650 tote Sportler: Ukraine begründet Olympia-Ausschluss für Russland.
Warum Russland und Belarus draußen bleiben müssen
Nach Angaben von UATV: Der ukrainische Außenminister Andrij Sybiha hat klargestellt, warum ein Ende der Sanktionen gegen russische und belarussische Athleten derzeit undenkbar ist. Hintergrund ist der anhaltende Krieg Russlands gegen die Ukraine. Sybiha verwies auf die enormen Verluste im ukrainischen Sport: Mehr als 650 ukrainische Sportler und Trainer sind infolge der russischen Aggression ums Leben gekommen. Diese Zahl macht das unermessliche Leid deutlich, das der Krieg über den ukrainischen Sport gebracht hat.
Hinzu kommt die massive Zerstörung der sportlichen Infrastruktur.
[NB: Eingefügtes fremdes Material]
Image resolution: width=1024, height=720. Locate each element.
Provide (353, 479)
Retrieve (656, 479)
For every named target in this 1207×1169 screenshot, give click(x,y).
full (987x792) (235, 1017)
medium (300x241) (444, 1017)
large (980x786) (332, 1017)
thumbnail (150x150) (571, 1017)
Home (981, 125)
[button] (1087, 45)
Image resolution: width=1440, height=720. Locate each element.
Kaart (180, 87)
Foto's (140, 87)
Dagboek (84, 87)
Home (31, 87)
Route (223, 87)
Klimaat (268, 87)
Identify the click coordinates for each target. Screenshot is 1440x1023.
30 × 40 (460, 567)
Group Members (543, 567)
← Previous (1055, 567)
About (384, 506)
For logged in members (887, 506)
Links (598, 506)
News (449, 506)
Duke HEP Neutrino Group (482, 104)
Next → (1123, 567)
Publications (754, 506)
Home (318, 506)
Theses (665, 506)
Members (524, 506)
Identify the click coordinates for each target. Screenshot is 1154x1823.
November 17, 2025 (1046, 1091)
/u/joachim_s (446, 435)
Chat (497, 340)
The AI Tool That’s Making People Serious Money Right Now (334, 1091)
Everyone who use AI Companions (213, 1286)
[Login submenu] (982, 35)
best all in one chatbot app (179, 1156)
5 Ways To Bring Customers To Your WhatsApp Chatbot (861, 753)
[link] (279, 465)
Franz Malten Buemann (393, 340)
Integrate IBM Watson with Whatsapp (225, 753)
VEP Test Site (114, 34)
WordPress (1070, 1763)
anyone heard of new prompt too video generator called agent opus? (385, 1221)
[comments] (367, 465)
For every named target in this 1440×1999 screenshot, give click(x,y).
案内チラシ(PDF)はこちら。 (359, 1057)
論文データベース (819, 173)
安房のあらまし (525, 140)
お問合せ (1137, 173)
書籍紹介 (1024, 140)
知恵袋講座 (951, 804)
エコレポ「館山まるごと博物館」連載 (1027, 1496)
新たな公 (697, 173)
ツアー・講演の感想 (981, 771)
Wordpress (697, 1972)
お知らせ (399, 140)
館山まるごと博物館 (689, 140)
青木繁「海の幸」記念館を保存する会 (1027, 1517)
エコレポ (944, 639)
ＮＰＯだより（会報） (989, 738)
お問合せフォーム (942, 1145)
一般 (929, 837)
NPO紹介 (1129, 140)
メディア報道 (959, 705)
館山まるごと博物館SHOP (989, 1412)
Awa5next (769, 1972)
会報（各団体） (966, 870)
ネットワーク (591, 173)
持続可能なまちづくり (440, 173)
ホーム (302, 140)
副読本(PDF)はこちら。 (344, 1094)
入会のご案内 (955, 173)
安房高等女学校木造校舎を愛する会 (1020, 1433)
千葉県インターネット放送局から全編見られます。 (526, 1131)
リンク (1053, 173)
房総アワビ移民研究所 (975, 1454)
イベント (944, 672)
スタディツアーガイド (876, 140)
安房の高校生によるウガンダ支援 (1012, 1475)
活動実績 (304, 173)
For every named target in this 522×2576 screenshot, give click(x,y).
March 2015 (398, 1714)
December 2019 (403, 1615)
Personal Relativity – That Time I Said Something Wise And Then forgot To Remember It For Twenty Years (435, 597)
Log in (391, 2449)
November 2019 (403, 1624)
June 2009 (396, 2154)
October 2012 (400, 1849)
Über 800 Sportstätten wurden beschädigt oder vernichtet, darunter 20 olympische und paralympische Trainingszentren. Diese Verwüstungen sind ein weiterer Grund, warum ein "Weiter so" im internationalen Sport nicht in Frage kommt. Die ukrainische Haltung findet international breite Unterstützung:
- Die Parlamentarische Versammlung des Europarats (PACE) sprach sich für den weiterhin ausgeschlossenen Status russischer und belarussischer Sportler aus.
- Eine Resolution aus dem Jahr 2023 fordert das Internationale Olympische Komitee (IOC) auf, Athleten aus Russland und Belarus nicht zu Olympischen und Paralympischen Spielen zuzulassen.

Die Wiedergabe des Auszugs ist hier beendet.